Parliament will pass the Rwf2 trillion Financial Year 2017/18 National Budget in coming weeks, paving the way for implementation of an ambitious national plan to achieve “sustainable growth through infrastructure development and promotion of Made-in-Rwanda.”
Parliament will pass the Rwf2 trillion Financial Year 2017/18 National Budget in coming weeks, paving the way for implementation of an ambitious national plan to achieve "sustainable growth through infrastructure development and promotion of Made-in-Rwanda.”
Rwanda, like the rest of the East African Community partner states – with the exception of Burundi whose Budget Planning is not aligned to the regional framework – has drawn up a Budget whose focus is on infrastructure and industrialisation.
This would ideally elicit the question: So how is infrastructure development pro-people/poor? Understandable. Developing countries have increasingly realised that infrastructure is the foundation for any economy seeking to transform socially and economically.
Agriculture used to be everything. And it still is, to a larger extent, as it remains the backbone of the economy. But for agriculture to thrive, production should go beyond subsistence, meaning produce have to be exchanged for bigger scales. This can only be through trading in them.
To achieve this, farmers need good road network to link their produce to the market. The Government must have factored this when its first Budget Estimate left agriculture sector low on funding. Stakeholders prevailed to see the sector budget rise from Rwf434 billion to Rwf450.2 billion.

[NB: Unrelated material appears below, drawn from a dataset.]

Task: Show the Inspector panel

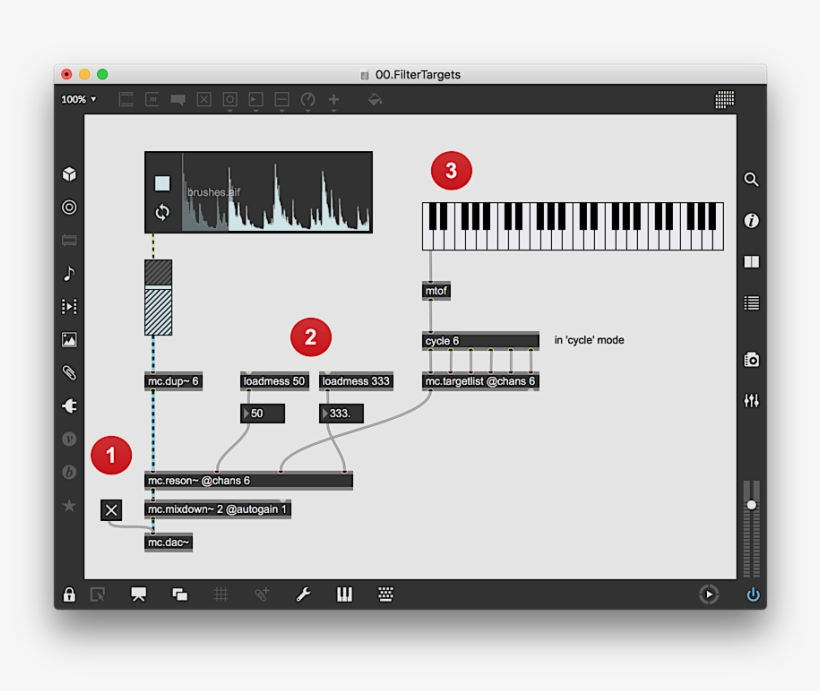Action: pos(751,221)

The new National Budget has tax waivers that boost not only public transport but also favour the local industries, whose goods will be tax-exempt. This opens the door for many entrepreneurs in the country as raw materials will be more accessible.
But that is where the implementation comes into play. The Government is saying it will boost infrastructure in such a way that transport of products becomes easy, and tourists will be in the country. The common man just needs to move with the flow of the Budget to reap the rewards.
Local governments will be expected to pick the cue and implement their budgets in line with the national theme. But the central government will have to toughen on local leaders who fail to utilise budgets, leading to projects stagnation across many sectors.